Disney and Pixar’s “Turning Red” is now digitally available on 4K Ultra HD and will be released on Blu-ray and DVD tomorrow.
The film’s debut on major digital platforms and physical media feature never-before-seen bonus material, including seven deleted scenes and three featurettes.
“Turning Red” follows the story of a 13-year-old Chinese Canadian girl, Meilin “Mei” Lee, as she inherits the ability to transform into a giant red panda while going through puberty. Set in the year 2002 in Toronto, the film explores Mei’s struggles with balancing her responsibility as a daughter to her slightly overbearing mother, Ming, while going through the chaos of adolescence.
“Ming is like a kettle boiling inside and she’s trying to contain it as much as she can, but the fun part is once in a while she’ll let out a little bit of steam,” animation supervisor Aaron Hartline said.
One of the deleted scenes titled “Taming The Panda” shows Mei learning certain techniques to control her ability under the guidance of her mother. In a featurette, the animation team also shows how they tackled Ming and Mei’s “heightened emotionality” with expressive anime.

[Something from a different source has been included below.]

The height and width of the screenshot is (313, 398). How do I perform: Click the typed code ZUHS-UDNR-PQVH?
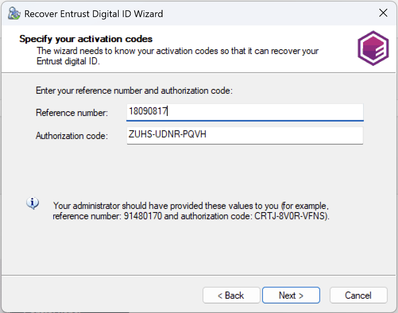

The film features voice actors Sandra Oh, Rosalie Chiang, Ava Morse and Maitreyi Ramakrishnan as well as Disney Pixar’s first-ever boy band 4*Town with singers Jordan Fisher, Finneas O’Connell, Grayson Villanueva, Topher Ngo and Josh Levi.
The digital copies will also include an audio commentary with Shi along with producer Lindsey Collins and director of photography Mahyar Abousaeedi.
“I really wanted to explore the conflicts of a young teen girl—how she’s torn between being a good daughter and embracing her true messy self,” Shi said. “Ming is a compilation of all of the very strong and awesome Asian women in my life. Ming can be intense, but all of the crazy stuff she does is motivated by her love for her daughter.”
“It’s a coming-of-age story about change and those transitional moments. It’s about that time in our lives when we’re trying to figure out who we are,” Collins said. “We have a girl who is torn between her family and her friends, learning that she’s not at all who she thought she was. And we have the mother whose daughter is suddenly interested in strange music and boys—a mother who struggles with letting go so her child can become who she needs to be. It’s a universal theme that rings true whether you’re the parent, the child, or maybe both.”